AI and Medical Diagnosis: Research Radar Q2 2026

The literature on AI and medical diagnosis has grown dense enough that tracking what is actually worth reading — versus what is simply being published — has become a task in itself. This radar covers studies published or posted through Q2 2026 across four specialty areas where diagnostic AI evidence is accumulating fastest: radiology, pathology, cardiology, and primary care. Each notice records the study type, dataset scope, primary finding, and a brief note on why it warrants attention or caution.

Radiology

Chest CT: Pulmonary Nodule Detection Meta-Analysis

Study type: Systematic review and meta-analysis | Dataset: 38 studies, ~210,000 CT scans pooled | External validation: Partial (subset of included studies used independent test sets)
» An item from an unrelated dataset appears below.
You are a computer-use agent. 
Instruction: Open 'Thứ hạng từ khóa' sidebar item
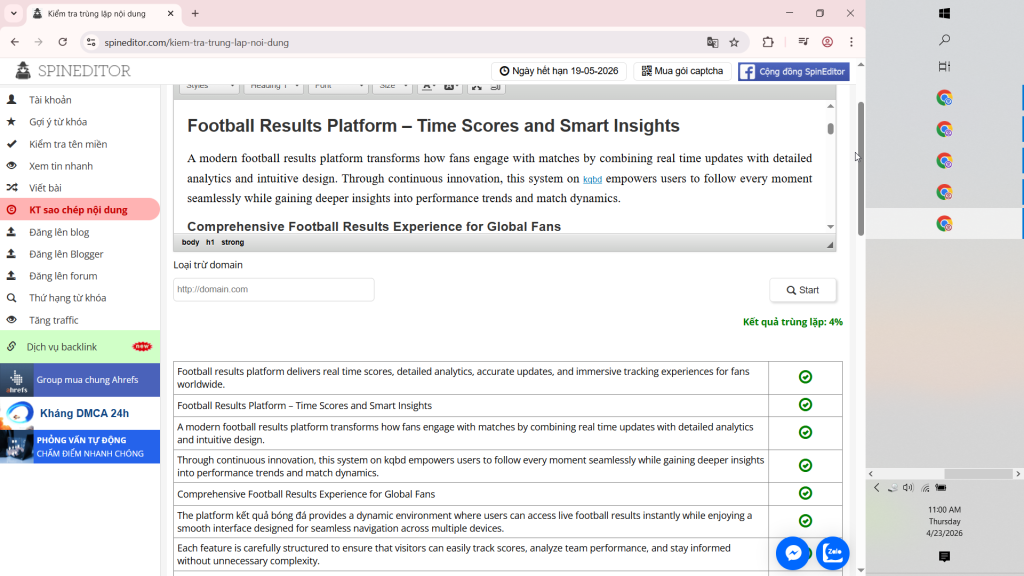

Pooled sensitivity for AI detection of pulmonary nodules ≥6 mm reached 91.4% (95% CI: 88.7–93.6%) with specificity at 88.2%. Heterogeneity across included studies was high (I² = 74%), driven primarily by differences in scanner vendor, slice thickness, and nodule density category. Studies using thin-slice CT (≤1.5 mm) consistently outperformed those using standard clinical protocols.

Editorial note: Worth tracking because it is the largest pooled analysis of pulmonary nodule AI to date and explicitly stratifies performance by slice thickness — a variable that rarely appears in vendor-reported metrics. The high heterogeneity figure is the most useful number in the paper: it signals that aggregate performance claims in this space are unreliable without knowing the imaging protocol.

Mammography: Prospective Reader Study, Multi-Site

Study type: Prospective validation | Dataset: 14,200 screening mammograms across 4 academic medical centers | External validation: Yes

An AI triage system was tested as a pre-reader filter, flagging cases for immediate radiologist review versus standard queue routing. The system reduced time-to-radiologist-review for screen-detected cancers by a median of 4.1 days. Cancer detection rate was non-inferior to standard workflow (6.2 vs. 6.0 per 1,000 screens). Recall rate was unchanged. The study population was 78% white; performance stratified by race and breast density was reported but showed wider confidence intervals in the non-white subgroup (n=3,100).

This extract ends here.